Drunk Swedish Moose Epidemic Defies Science

Oct 02, 2014 at 10:26 PM ET

The Swedes love their folklore—big trolls, Thor, the Fossegrimmen—but one legend in particular prevails in contemporary Scandinavian culture, at least if you’re going by Swedish newspaper headlines. Each autumn, the story goes, hordes of majestic moose wander into unsuspecting towns and gobble up fermented apples that have fallen to the ground, which supposedly get them wasted. And then all hell breaks loose.

Drunken moose antics have been widely documented in the press over the years. Inebriated beasts have terrorized school children and crashed parties held by the elderly. In 2011, a man from Lindome caught a group of moose—known in Sweden as elk—engaged in a threesome in his backyard, right after he witnessed them eating a pile of fermented fruit (case closed). Shortly after that, another boozed-up moose got himself stuck in a Gothenburg apple tree, and the image went viral.

In Vato, one angry young moose allegedly battled a children’s swing set—and ultimately dragged the playground equipment some 800 feet—after it binged on a stash of rotten apples. And last year in Linköping, a four-legged lush toppled into a swimming pool while hunting for fallen fruit. It was around the same time that a man in Stockholm was forced to call the cops when a band of allegedly drunk and rowdy moose menaced him outside his front door.

Tales of the inebriated beasts have become so prevalent in Sweden that National Geographic even hypothesized that one of them may have been behind the murder of a Loftahammer woman in 2008. “Could a drunken [moose] have killed Agnes Westlund?” posited the narrator of one episode of Nat Geo Wild, as a montage of bleary-eyed moose wreaked havoc. As it turns out, Westlund was, in fact, killed by a moose, though police were never able to determine if it was drunk.

For years, the land of Ikea has relied on the drunken moose narrative to explain the seemingly nonstop streak of erratic animal behavior come autumn. But now a group of scientists are trying to pour cold Aquavit on every Swede’s favorite folktale.

“As far as I can tell, no trustworthy source has ever shown it to be true,” Petter Kjellander, a professor at the Swedish University of Agricultural Sciences, told The Local, a Swedish English-language paper, last week. Kjellander delivered the bombshell just days after he and other researchers appeared on Swedish Radio Science News to blast the belief that the perennial moose high jinks are caused by festering fruit.

The scientific argument is pretty straightforward: with the animals weighing as much as 1,200 pounds, they are simply too huge to catch a buzz from the amount of apples they reportedly nosh each fall.

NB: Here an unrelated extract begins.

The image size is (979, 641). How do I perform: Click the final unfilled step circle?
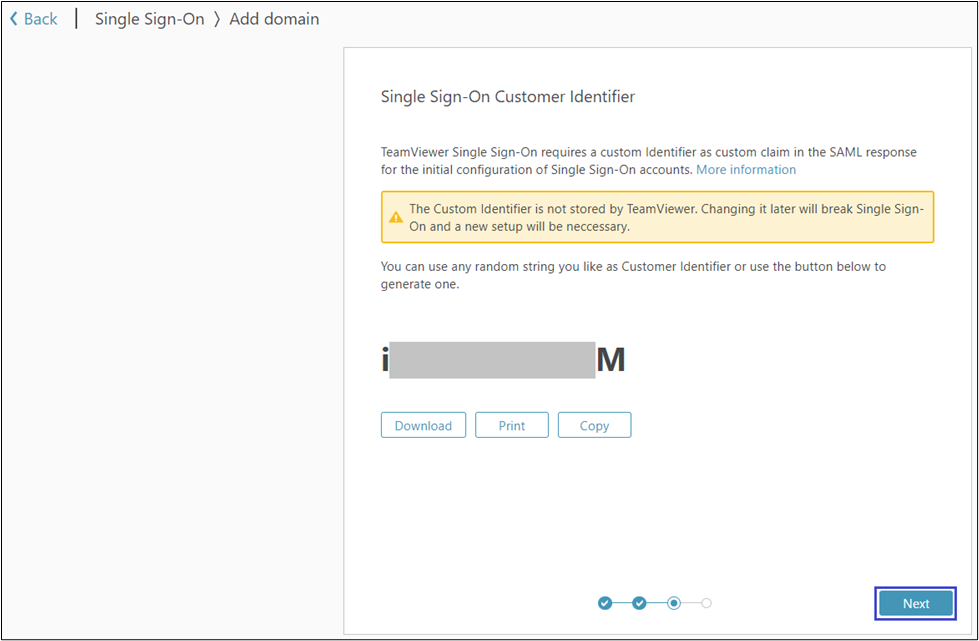(707, 603)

“Perhaps they’re not drunk, they just appear drunk because they’re not afraid of people,” Kjellander explained.

Swedes, however, appear reluctant to accept the theory.

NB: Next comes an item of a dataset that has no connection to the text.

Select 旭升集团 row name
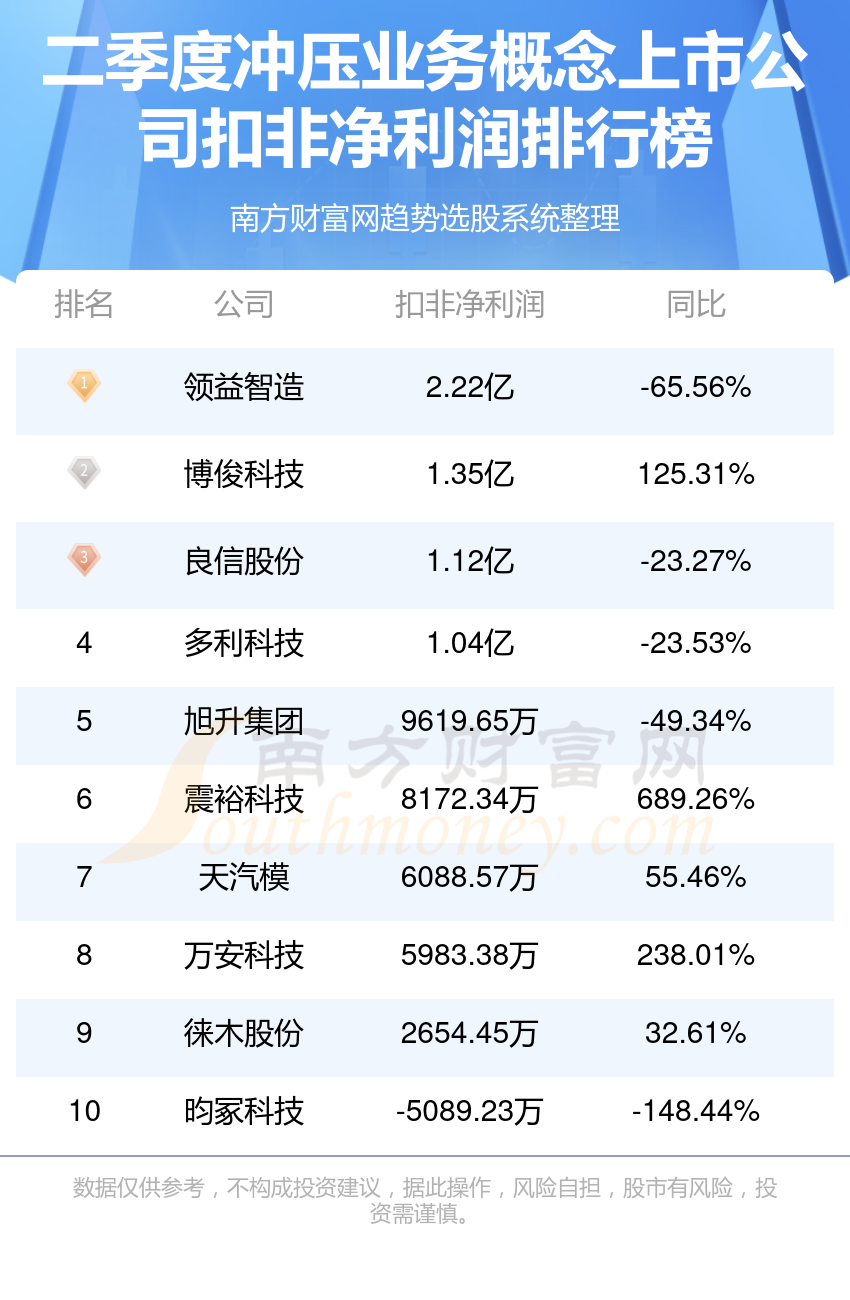This screenshot has width=850, height=1300. pyautogui.click(x=244, y=721)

“I wonder if they actually asked [a moose],” wrote one skeptic. “I don’t place much credibility in the Swedish scientists’ claims in this respect. I prefer to rely on what I’ve seen.”

Another went with his gut: “There are people who get more drunk than others by virtue of lacking the gene to break down alcohol. Maybe these animals have the same condition.”

Kjellander still doesn’t buy it. “I must confess, I’m not a [moose] expert, but I am a professor in wildlife in ecology, and I know some stuff about them,” he said. “I think there’s a natural explanation to all this that doesn’t involve alcohol.”

On behalf of Sweden, whatever that explanation turns out to be, it definitely won’t be as much fun.